**PROBLEM STATEMENT**
Render the listing from its start through the line containing "Looking at the", inclusive, as a Markdown table with the columns Row and Line, where Row numbers each line. Skip blank lines and leave the pictures out.

— START OF GIVEN INFORMATION —

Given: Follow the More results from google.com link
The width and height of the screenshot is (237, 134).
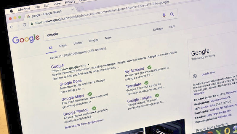Looking at the screenshot, I should [x=84, y=124].
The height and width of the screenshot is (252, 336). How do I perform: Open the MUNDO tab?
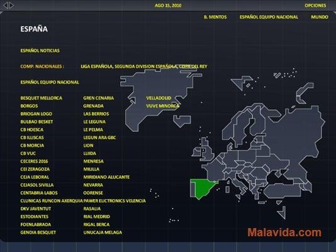tap(320, 17)
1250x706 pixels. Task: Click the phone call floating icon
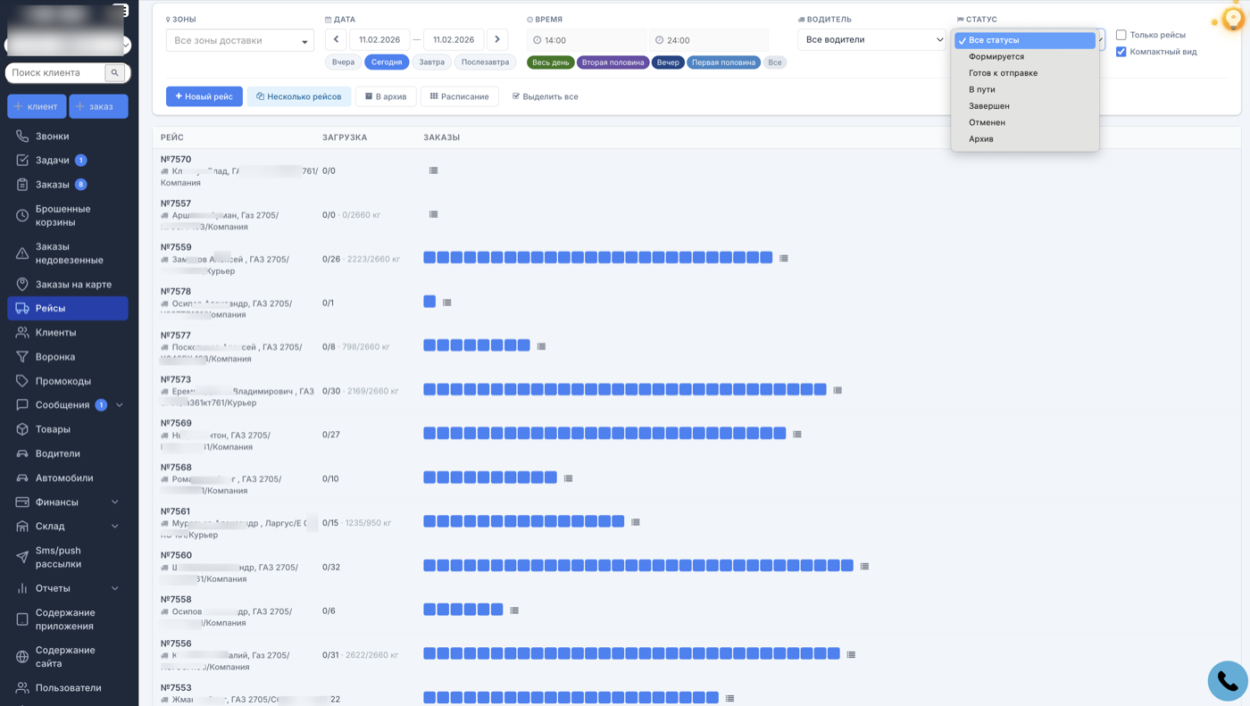pyautogui.click(x=1228, y=682)
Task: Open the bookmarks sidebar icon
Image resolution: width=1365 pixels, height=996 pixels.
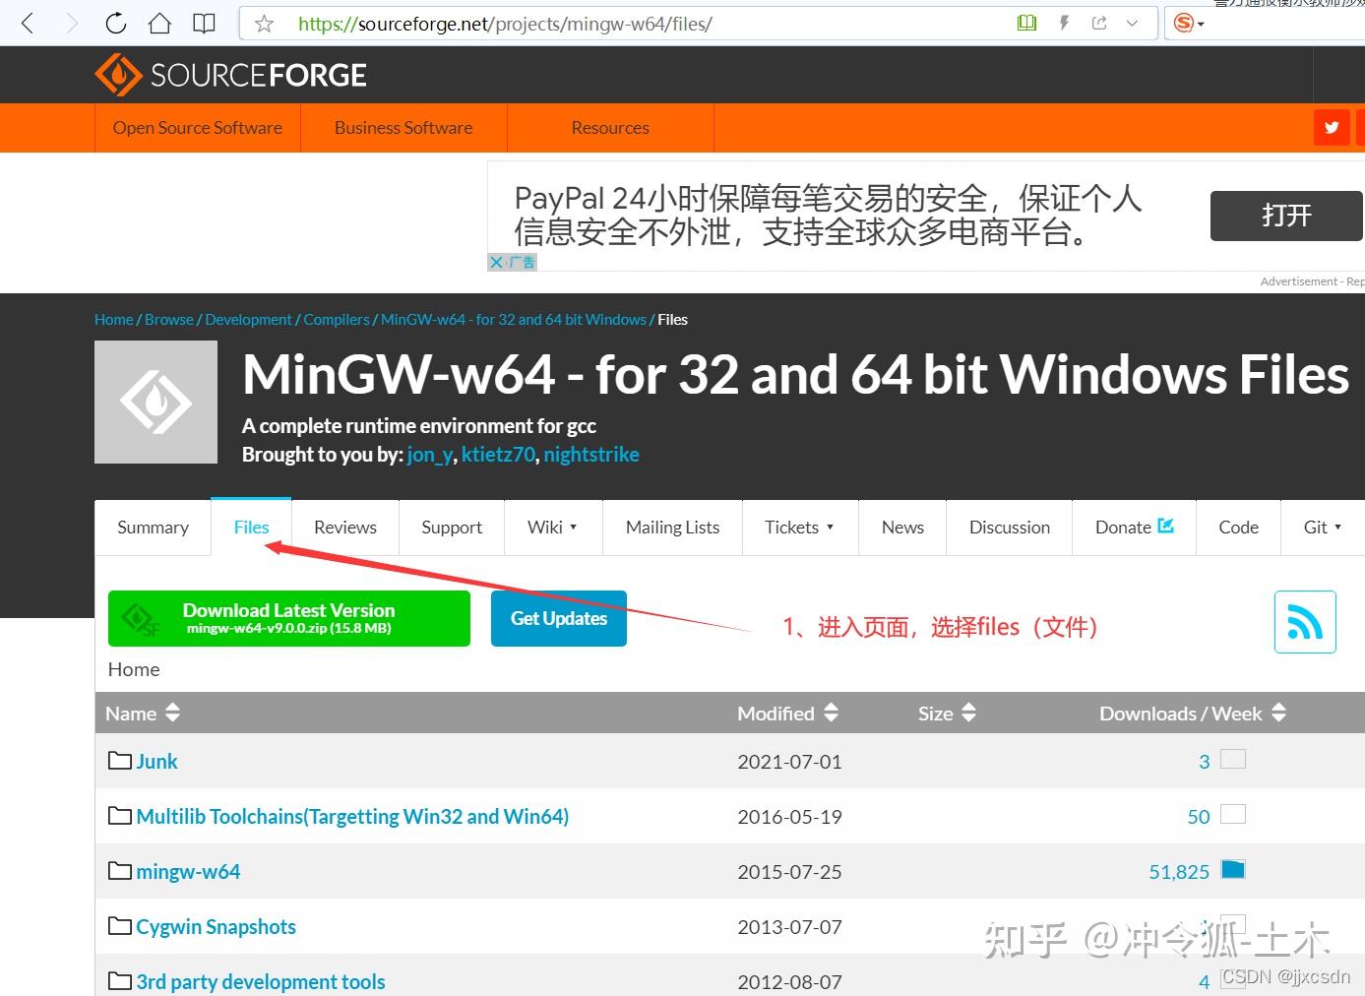Action: coord(204,23)
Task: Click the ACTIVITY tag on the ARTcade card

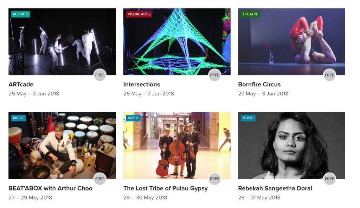Action: tap(21, 14)
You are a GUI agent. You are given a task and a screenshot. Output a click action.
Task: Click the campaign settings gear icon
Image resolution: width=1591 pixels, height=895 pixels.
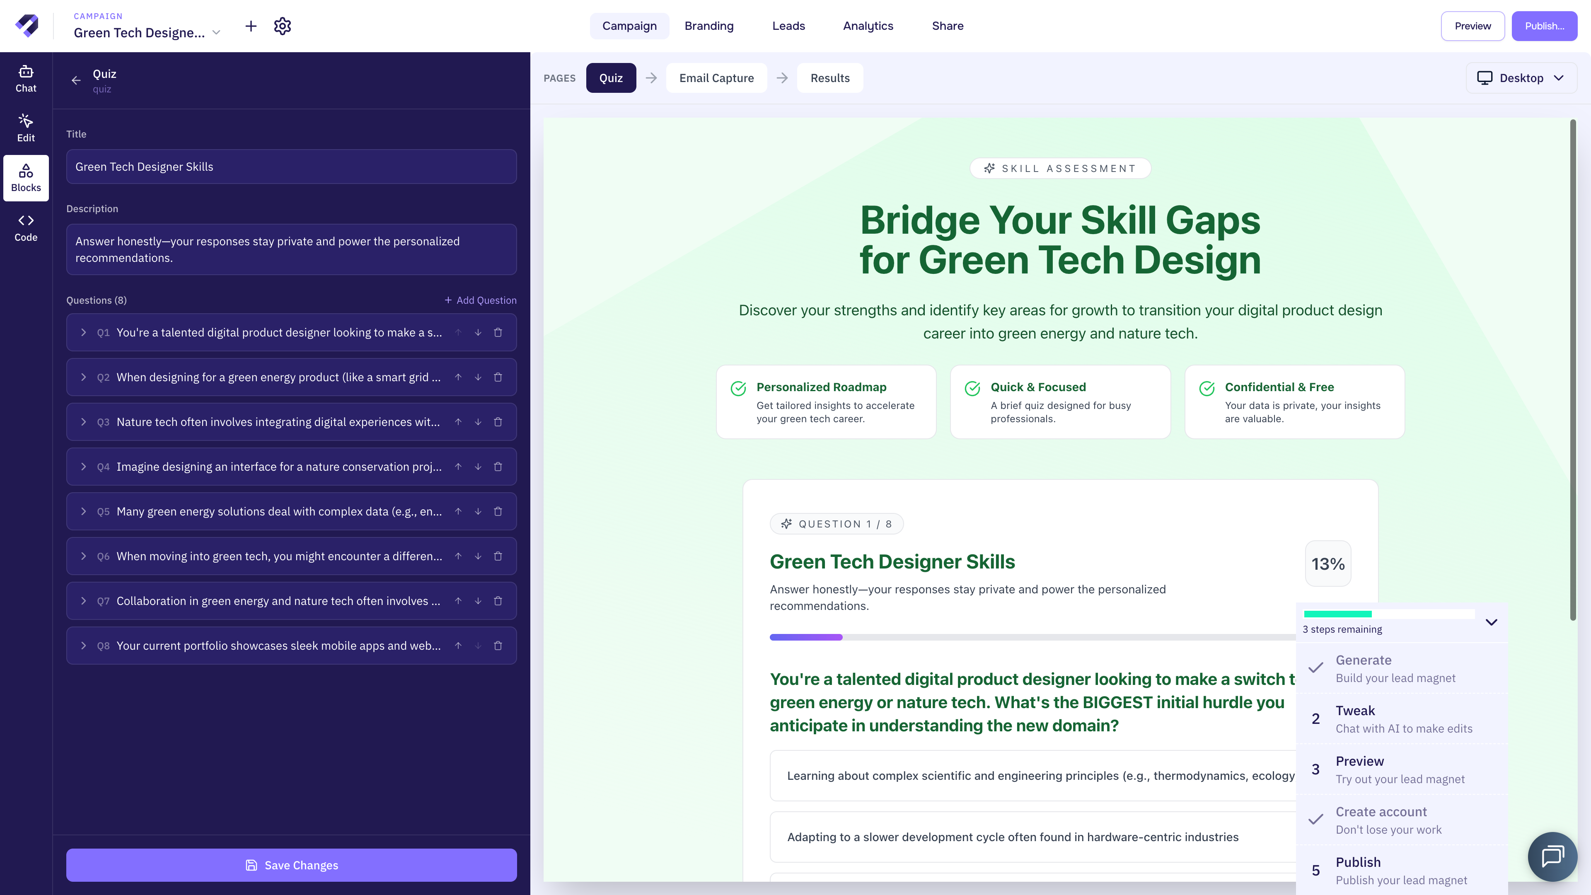coord(282,26)
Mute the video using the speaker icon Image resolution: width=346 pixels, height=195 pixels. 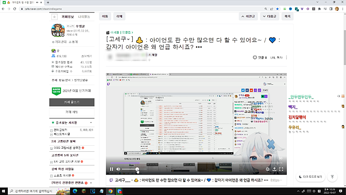[119, 169]
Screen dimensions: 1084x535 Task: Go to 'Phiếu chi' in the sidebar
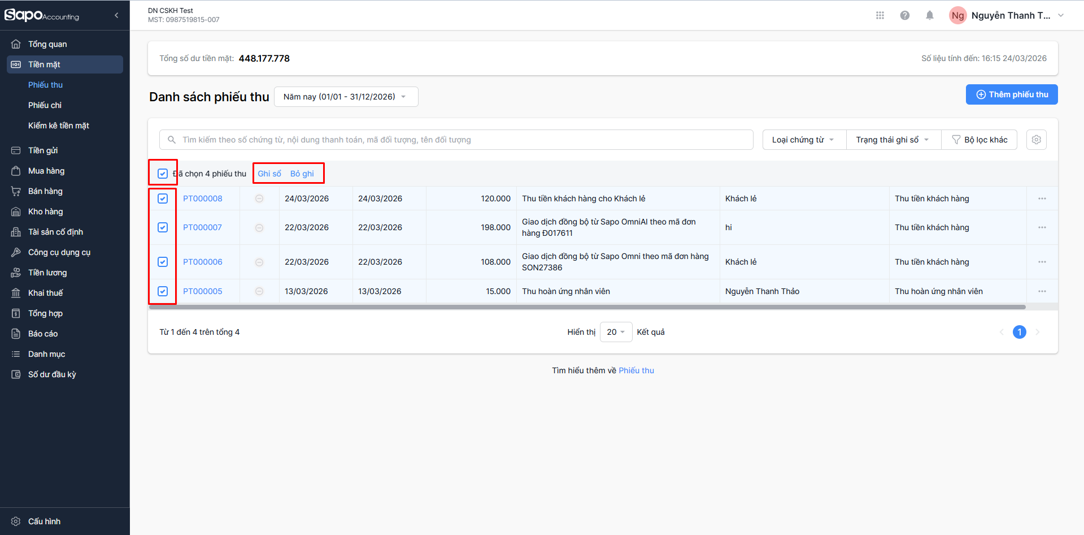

— END OF GIVEN INFORMATION —

**FINISHED ANSWER**
| Row | Line |
|---|---|
| 1 | Given: Follow the More results from google.com link |
| 2 | The width and height of the screenshot is (237, 134). |
| 3 | Looking at the screenshot, I should [x=84, y=124]. |